Mit der im Gesetzesentwurf vorgesehenen degressiven Abschreibung werden die ersten Jahre der Nutzung stärker durch die Abschreibung belastet. Die neue Form der Abschreibung soll nach einem unveränderlichen Prozentsatz von höchsten 30% erfolgen, wobei dieser Prozentsatz auf den jeweiligen Restbuchwert anzuwenden ist. Ein späterer Wechsel zur linearen Abschreibung ist zulässig. Nicht zulässig ist der umgekehrte Wechsel von der linearen zur degressiven Abschreibung.

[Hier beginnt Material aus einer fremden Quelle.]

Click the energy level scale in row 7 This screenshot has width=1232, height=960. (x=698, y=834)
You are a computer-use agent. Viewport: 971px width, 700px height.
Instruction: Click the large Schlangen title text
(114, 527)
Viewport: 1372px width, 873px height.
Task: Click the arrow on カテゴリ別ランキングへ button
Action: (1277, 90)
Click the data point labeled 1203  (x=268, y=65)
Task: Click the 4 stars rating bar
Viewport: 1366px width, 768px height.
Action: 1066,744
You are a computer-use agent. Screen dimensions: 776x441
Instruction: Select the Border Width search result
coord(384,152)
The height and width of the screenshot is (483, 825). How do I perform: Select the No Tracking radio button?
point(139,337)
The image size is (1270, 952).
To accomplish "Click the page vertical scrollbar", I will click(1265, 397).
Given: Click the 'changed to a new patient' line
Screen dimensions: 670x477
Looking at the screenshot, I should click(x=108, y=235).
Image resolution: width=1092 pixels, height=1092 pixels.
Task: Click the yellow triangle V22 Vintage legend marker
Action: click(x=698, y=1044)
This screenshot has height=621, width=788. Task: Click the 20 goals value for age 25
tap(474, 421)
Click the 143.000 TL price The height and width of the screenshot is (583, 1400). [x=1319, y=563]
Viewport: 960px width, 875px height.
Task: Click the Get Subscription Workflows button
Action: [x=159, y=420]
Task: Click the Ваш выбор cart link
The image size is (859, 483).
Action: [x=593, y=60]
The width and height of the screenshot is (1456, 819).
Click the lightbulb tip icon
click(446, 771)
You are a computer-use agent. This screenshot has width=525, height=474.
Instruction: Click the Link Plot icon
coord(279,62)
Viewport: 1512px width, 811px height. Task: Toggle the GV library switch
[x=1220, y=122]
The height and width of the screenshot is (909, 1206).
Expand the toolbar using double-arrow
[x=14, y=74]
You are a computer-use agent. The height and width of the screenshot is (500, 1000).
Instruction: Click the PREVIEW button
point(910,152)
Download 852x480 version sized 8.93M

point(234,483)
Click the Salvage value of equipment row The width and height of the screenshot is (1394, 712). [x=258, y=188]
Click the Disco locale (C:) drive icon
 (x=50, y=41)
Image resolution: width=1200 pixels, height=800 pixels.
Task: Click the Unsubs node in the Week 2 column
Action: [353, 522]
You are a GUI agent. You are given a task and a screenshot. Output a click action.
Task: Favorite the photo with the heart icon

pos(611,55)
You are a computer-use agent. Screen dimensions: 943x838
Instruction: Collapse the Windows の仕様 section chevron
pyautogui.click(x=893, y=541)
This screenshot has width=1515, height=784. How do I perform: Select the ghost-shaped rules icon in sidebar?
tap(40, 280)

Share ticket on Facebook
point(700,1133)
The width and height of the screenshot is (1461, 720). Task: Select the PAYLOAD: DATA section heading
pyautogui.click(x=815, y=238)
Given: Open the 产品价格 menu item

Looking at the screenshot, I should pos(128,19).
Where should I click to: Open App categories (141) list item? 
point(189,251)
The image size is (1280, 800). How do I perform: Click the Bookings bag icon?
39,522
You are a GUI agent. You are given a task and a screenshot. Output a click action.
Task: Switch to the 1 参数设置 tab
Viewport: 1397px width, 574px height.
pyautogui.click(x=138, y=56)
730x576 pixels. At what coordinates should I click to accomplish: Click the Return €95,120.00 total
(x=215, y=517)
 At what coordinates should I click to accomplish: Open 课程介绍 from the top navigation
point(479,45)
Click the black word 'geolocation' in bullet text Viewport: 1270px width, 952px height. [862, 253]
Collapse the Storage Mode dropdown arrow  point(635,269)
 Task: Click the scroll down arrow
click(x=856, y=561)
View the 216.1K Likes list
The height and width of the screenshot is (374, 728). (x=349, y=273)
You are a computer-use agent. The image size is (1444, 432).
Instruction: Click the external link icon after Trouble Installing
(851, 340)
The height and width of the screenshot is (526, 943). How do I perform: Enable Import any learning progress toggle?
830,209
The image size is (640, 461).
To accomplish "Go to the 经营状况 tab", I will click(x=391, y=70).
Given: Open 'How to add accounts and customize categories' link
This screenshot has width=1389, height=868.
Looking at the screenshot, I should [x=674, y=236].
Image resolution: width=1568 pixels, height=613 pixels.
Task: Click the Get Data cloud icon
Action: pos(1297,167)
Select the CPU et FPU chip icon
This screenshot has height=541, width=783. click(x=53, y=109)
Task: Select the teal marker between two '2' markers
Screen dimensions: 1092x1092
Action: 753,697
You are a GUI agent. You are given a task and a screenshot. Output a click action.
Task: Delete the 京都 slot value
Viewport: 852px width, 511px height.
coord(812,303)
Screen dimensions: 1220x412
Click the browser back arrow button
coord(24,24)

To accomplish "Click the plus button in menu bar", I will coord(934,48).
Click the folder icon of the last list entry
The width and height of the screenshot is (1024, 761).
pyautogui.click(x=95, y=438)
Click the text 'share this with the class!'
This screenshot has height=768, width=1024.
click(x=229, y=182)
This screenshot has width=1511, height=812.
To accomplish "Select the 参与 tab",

Für unkörperliche und gebrauchte Wirtschaftsgüter, Gebäude und Mieterinvestitionen, PKW und Kombis (außer bei Nutzung als Fahrschulfahrzeuge oder für Zwecke der gewerblichen Personenbeförderung) und Anlagen, die fossile Energieträger nutzten ist diese Form der Abschreibung nicht möglich. Für Gebäude soll es eine gesonderte Form einer beschleunigten linearen Abschreibung geben. Für die Afa wäre im ersten Jahr das Dreifache des jeweiligen Prozentsatzes vorgesehen (7,5% für Gebäude im Betriebsvermögen und 4,5% für Gebäude im Privatvermögen), im darauffolgenden Jahr das Zweifache (5% bzw. 3%). Ab dem zweitfolgenden Jahr erfolgt die Bemessung der Afa wie gewohnt. Die Beschlussfassung im Nationalrat bleibt abzuwarten.